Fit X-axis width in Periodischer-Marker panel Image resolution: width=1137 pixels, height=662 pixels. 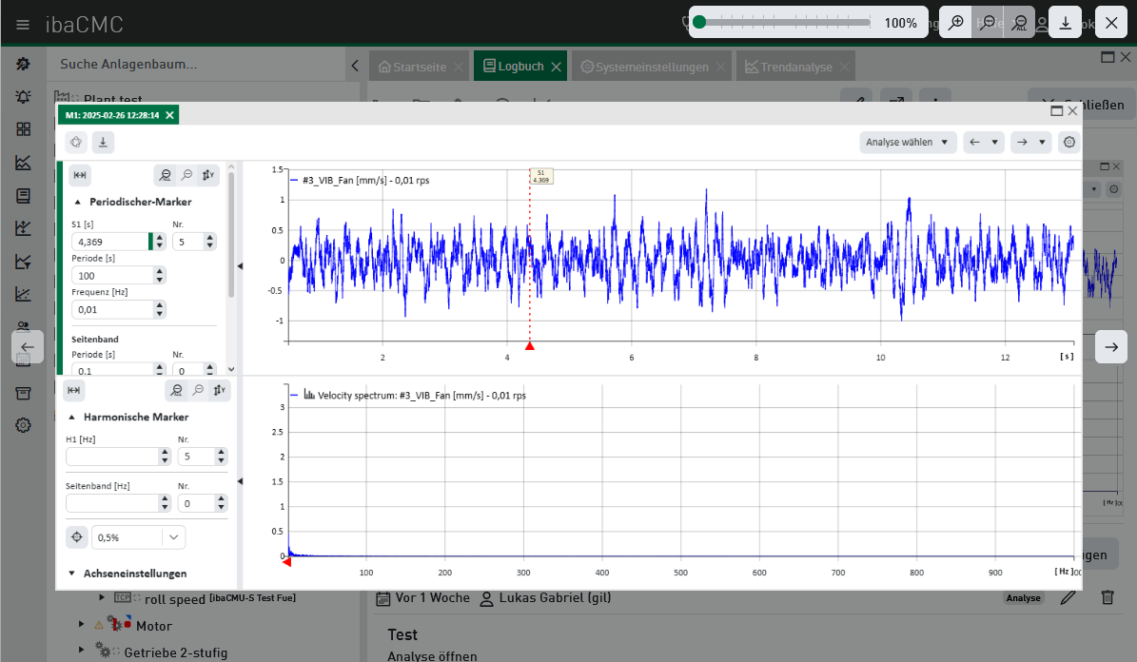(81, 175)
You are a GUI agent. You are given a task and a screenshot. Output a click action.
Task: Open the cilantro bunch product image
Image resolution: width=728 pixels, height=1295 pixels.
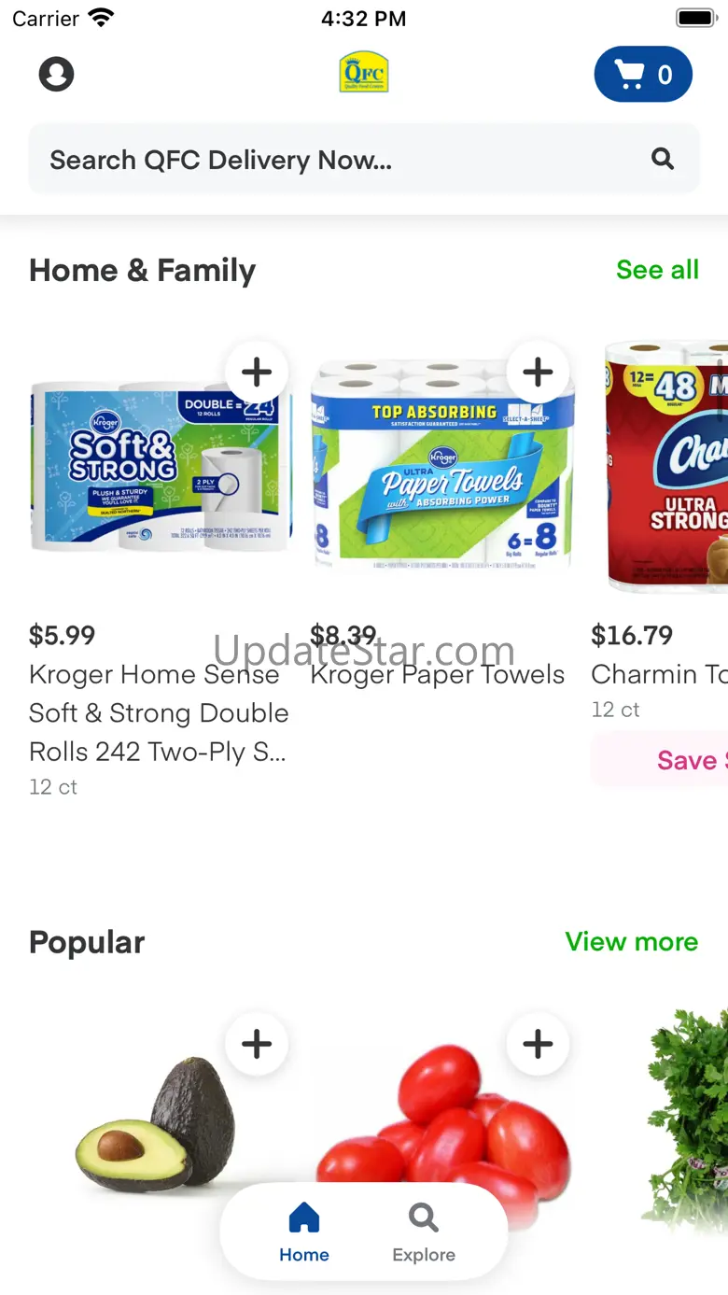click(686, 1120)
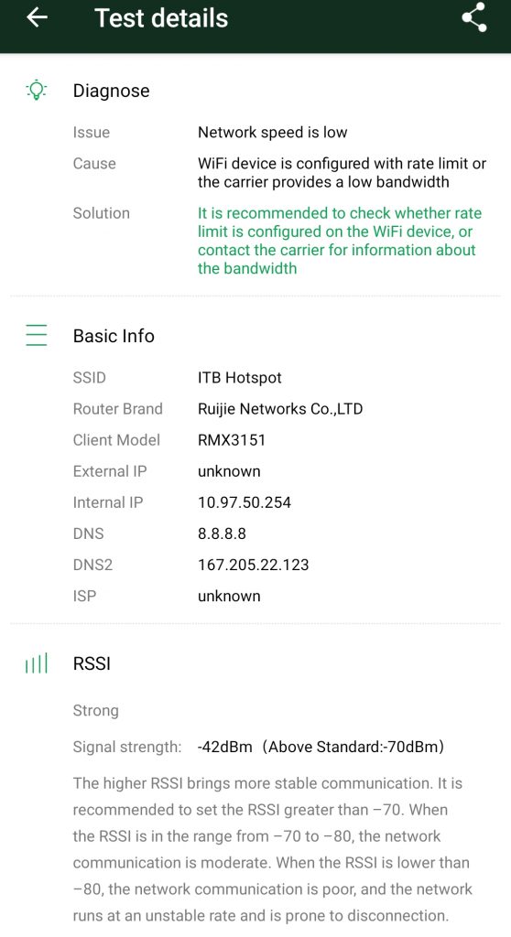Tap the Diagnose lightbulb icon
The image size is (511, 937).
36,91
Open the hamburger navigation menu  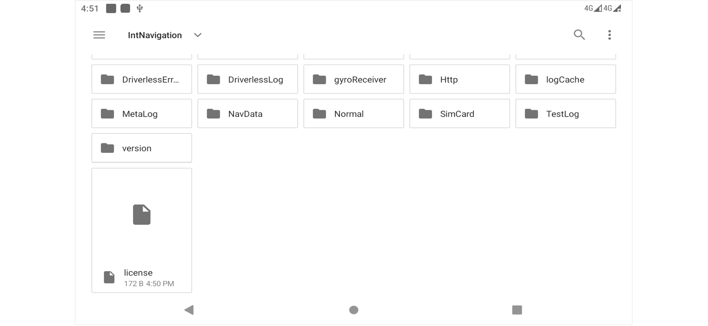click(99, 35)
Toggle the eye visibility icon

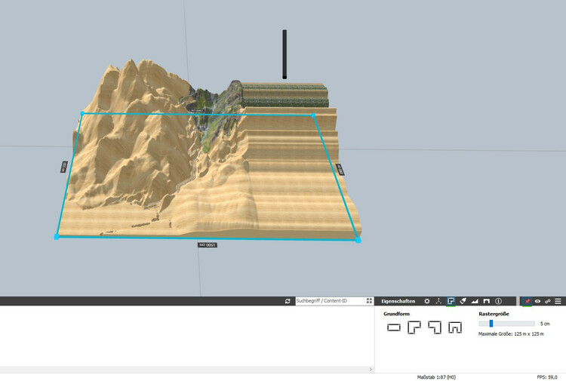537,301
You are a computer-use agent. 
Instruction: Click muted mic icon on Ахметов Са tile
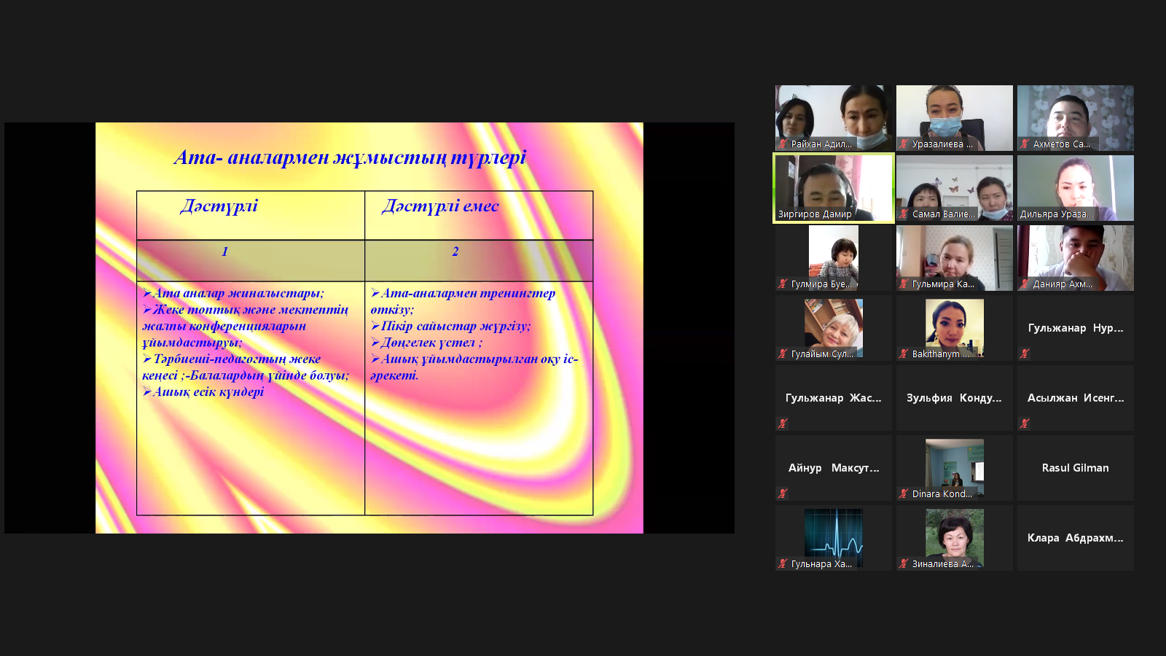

**********

Starting with the line that contains "Toggle the eye visibility icon", repeat each line exactly through the last line of the data above, and nothing more; the pictures stay out.

Solution:
Toggle the eye visibility icon

537,301
You are a computer-use agent. 
Instruction: Click muted mic icon on Ахметов Са tile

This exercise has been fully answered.